Please repeat exactly the lines below from the one containing "You are a computer-use" down to the one containing "Instruction: Click the", both included, and nothing else.

Records for processing ::
========================================

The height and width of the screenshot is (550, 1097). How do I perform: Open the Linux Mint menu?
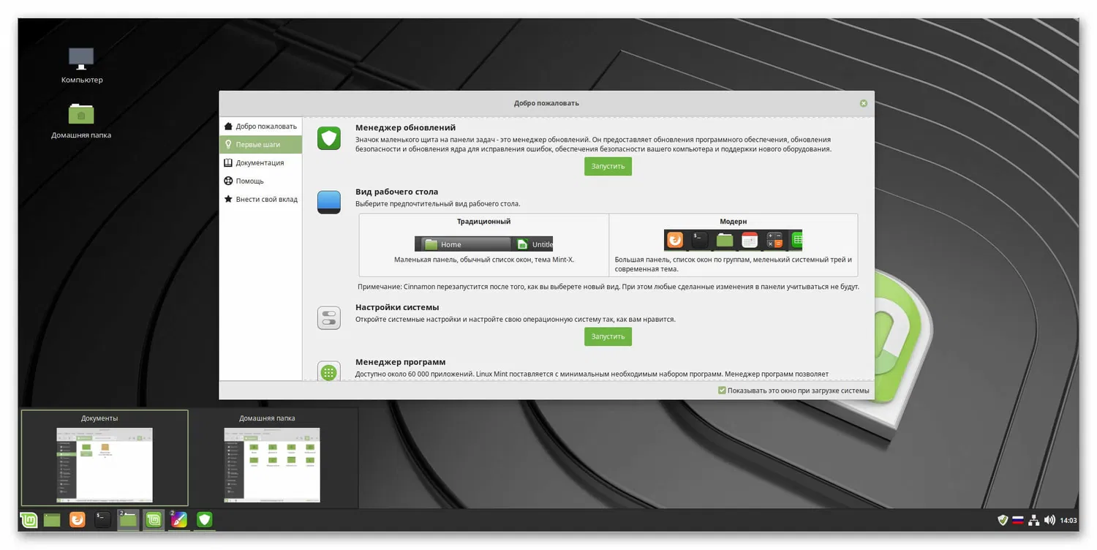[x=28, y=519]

========================================

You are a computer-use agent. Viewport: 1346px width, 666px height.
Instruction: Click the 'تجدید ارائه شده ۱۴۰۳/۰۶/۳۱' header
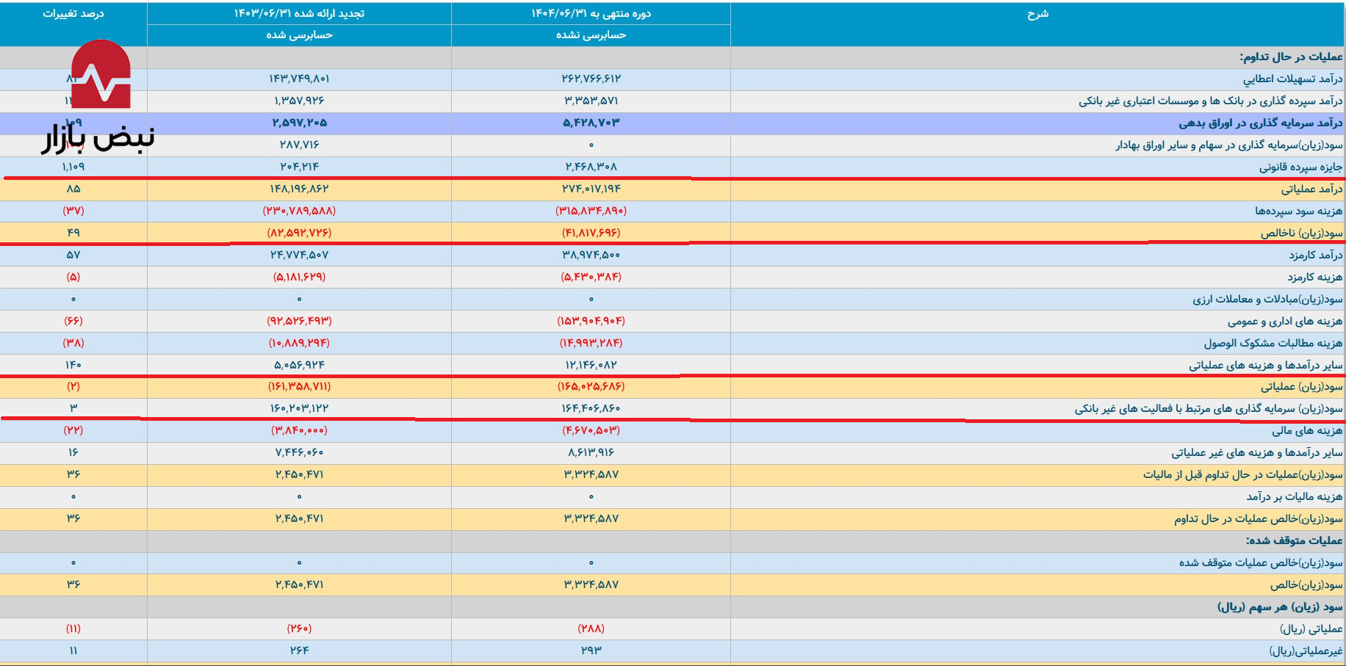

========================================

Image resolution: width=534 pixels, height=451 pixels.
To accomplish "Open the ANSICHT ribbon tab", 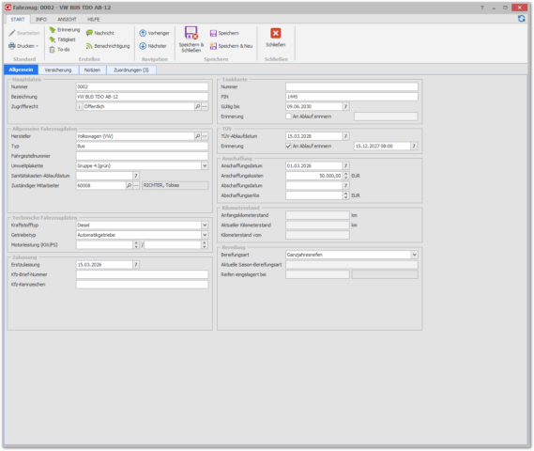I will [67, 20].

========================================

Finished task ::
You are a computer-use agent. Viewport: 1346px width, 666px height.
Instruction: Click the 'تجدید ارائه شده ۱۴۰۳/۰۶/۳۱' header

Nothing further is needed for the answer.